When zinc (Zn) comes into contact with acids like sulfuric acid (\(\mathrm{H}_{2} \mathrm{SO}_{4}\)) and hydrochloric acid (\(\mathrm{HCl}\)), a reaction occurs that produces hydrogen gas (\(\mathrm{H}_{2}\)). This happens because zinc displaces or replaces the hydrogen ions present in the acid. For example, in these reactions:
\(\mathrm{Zn} + \mathrm{H}_{2} \mathrm{SO}_{4} \rightarrow \mathrm{ZnSO}_{4} + \mathrm{H}_{2}\uparrow\)
\(\mathrm{Zn} + 2 \mathrm{HCl} \rightarrow \mathrm{ZnCl}_{2} + \mathrm{H}_{2}\uparrow\).

• In each case, zinc takes the place of hydrogen ions, leading to the release of hydrogen gas, seen as bubbles.
• This type of reaction is classified as a single displacement reaction, where zinc displaces hydrogen, demonstrating its activity.

Reaction with these acids is straightforward for zinc because it is more reactive than hydrogen in the electrochemical series, allowing for easy hydrogen displacement.

The displacement series, also known as the electrochemical series, orders metals by their reactivity with respect to hydrogen. In this series, zinc (Zn) is positioned above hydrogen, meaning zinc is more reactive and can replace hydrogen ions from an acid.

• This reactivity ranking is crucial when predicting displacement reactions, as it explains why zinc can successfully react with acids like \(\mathrm{HCl}\) and \(\mathrm{H}_{2} \mathrm{SO}_{4}\) to generate hydrogen gas.
• The higher placement of zinc above hydrogen in the series is due to its greater tendency to lose electrons and form positive ions (\(\mathrm{Zn}^{2+}\)), making it an effective reducing agent in these reactions.

This placement underlines zinc's capability to push out hydrogen from its compounds, leading to the formation of \(\mathrm{H}_{2}\).

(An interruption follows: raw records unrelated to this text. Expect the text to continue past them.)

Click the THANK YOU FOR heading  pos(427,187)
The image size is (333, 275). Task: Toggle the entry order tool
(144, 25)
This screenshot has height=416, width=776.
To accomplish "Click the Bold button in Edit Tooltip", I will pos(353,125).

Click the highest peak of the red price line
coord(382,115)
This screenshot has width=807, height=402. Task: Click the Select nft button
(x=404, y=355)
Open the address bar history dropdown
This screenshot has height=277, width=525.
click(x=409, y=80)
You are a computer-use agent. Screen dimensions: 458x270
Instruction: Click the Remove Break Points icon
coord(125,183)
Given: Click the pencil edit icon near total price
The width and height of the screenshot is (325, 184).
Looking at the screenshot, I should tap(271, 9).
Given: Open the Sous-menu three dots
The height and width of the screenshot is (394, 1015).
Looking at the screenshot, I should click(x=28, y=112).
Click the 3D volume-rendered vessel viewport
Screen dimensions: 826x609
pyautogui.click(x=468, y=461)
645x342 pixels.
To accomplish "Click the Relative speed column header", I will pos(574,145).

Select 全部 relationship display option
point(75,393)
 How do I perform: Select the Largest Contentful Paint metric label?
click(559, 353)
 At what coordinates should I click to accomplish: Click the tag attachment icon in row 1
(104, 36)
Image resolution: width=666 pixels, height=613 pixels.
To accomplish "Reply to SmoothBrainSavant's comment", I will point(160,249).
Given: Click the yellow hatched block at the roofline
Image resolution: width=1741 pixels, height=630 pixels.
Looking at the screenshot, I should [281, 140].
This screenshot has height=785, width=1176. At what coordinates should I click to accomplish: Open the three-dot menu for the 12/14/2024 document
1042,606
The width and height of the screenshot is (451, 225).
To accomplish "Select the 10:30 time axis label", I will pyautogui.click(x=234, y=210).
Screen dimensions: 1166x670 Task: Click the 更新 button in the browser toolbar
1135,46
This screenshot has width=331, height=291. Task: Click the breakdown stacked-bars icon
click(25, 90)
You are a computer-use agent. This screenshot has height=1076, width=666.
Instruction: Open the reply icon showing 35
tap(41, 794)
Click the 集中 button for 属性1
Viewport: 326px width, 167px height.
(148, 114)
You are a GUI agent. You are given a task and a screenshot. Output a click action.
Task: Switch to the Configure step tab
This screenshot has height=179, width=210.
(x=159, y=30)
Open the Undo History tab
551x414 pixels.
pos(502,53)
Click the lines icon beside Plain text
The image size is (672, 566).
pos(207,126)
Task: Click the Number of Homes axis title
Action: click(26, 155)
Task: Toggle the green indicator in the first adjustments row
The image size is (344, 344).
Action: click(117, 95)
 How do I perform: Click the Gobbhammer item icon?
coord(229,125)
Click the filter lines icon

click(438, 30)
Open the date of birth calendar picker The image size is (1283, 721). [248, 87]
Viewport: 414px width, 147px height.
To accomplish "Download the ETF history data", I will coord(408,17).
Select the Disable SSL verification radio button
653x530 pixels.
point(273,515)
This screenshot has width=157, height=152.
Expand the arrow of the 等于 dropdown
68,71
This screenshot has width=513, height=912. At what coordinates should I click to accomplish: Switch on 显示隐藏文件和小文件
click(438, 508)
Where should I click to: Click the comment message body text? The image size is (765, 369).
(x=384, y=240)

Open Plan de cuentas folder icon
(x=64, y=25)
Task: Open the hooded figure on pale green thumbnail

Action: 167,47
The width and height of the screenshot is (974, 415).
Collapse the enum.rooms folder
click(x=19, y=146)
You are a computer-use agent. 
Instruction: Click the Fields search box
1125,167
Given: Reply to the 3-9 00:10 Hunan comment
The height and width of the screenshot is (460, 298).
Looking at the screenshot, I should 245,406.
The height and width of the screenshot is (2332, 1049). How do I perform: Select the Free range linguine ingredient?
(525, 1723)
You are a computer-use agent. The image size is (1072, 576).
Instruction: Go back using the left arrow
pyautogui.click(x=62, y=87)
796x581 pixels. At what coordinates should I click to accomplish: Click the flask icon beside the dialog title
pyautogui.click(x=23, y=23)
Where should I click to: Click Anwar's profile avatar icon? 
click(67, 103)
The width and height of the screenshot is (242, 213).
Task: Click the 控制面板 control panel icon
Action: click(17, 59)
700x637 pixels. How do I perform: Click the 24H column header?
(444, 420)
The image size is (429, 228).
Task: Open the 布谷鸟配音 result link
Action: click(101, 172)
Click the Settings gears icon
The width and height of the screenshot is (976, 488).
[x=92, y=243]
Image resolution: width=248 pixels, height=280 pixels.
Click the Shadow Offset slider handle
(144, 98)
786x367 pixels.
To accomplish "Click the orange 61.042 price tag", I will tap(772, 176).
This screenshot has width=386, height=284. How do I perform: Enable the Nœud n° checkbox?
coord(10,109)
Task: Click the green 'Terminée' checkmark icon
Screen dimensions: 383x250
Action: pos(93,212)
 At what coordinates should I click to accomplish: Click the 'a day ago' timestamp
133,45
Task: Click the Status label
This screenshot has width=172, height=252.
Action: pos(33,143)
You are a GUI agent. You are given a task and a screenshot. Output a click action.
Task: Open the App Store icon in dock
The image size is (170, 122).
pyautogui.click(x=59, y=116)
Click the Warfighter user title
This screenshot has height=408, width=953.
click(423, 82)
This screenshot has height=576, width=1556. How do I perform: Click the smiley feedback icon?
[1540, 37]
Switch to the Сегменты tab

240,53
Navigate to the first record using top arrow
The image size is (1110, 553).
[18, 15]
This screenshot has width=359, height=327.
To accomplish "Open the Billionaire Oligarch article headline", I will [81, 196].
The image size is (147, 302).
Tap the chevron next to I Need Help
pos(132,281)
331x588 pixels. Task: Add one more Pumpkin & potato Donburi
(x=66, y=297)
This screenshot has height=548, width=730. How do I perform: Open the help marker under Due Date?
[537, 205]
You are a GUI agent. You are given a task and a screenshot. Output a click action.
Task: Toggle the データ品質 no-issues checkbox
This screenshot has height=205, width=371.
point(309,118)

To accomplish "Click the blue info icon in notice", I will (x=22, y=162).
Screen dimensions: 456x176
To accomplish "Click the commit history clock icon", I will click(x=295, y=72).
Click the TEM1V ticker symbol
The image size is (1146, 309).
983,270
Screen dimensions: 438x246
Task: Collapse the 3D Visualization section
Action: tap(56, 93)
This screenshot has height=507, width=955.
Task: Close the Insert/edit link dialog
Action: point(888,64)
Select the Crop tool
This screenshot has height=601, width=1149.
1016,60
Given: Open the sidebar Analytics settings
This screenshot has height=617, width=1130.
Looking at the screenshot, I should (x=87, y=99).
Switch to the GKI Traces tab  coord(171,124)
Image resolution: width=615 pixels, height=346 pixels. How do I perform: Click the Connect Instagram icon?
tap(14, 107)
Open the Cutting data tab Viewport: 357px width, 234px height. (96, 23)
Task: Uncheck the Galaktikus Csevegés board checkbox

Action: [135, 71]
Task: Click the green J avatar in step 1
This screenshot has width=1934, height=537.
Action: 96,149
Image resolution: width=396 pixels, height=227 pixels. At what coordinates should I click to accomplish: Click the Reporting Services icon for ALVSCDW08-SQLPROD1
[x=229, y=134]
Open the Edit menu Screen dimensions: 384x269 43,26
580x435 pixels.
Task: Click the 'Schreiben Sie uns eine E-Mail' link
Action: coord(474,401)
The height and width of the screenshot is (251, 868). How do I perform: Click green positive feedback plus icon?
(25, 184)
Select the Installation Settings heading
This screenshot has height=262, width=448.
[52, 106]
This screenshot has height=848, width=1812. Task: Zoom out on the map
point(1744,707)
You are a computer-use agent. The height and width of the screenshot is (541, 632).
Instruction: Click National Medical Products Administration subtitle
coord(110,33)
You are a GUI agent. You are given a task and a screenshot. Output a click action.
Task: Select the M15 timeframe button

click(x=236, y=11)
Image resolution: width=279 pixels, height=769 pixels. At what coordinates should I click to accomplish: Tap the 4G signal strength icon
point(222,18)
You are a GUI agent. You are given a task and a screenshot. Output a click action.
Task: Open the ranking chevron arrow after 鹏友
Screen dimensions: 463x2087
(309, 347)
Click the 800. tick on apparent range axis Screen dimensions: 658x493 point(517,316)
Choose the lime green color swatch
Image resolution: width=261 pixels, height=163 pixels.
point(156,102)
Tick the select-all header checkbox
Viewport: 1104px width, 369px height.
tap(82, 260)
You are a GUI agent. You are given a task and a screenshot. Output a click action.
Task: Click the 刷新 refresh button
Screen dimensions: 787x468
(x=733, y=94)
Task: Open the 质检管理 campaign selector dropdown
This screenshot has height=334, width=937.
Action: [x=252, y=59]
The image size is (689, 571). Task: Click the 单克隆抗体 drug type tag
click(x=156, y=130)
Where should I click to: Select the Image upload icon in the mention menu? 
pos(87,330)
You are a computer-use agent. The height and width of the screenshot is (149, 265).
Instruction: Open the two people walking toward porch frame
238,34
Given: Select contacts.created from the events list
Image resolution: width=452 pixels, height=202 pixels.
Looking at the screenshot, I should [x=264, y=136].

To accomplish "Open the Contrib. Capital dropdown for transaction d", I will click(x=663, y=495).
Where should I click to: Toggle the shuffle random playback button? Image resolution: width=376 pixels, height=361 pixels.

Understanding the position of elements in the electrochemical series helps predict their interactions with acids and other substances.

Oxidizing agents are substances that have the ability to accept electrons from other substances during a chemical reaction, facilitating oxidation. In the context of zinc and nitric acid (\(\mathrm{HNO}_{3}\)), the key player is the nitrate ion (\(\mathrm{NO}_{3}^{-}\)).

• Unlike sulfuric and hydrochloric acids, \(\mathrm{HNO}_{3}\) does not release hydrogen gas when reacting with zinc. Instead, the nitrate ion acts as a potent oxidizing agent.
• \(\mathrm{NO}_{3}^{-}\) ions are reduced, typically to nitrogen oxides such as nitric oxide (\(\mathrm{NO}\)) or nitrogen dioxide (\(\mathrm{NO}_{2}\)), rather than allowing free hydrogen ions to form \(\mathrm{H}_{2}\) gas.

The presence of nitrate ions leads to the oxidation of zinc, forming \(\mathrm{Zn}^{2+}\) ions, without the evolution of hydrogen gas. This strong oxidizing behavior of \(\mathrm{HNO}_{3}\) makes it capable of altering the usual outcome seen in other acid reactions, highlighting the distinct chemical properties of different acids.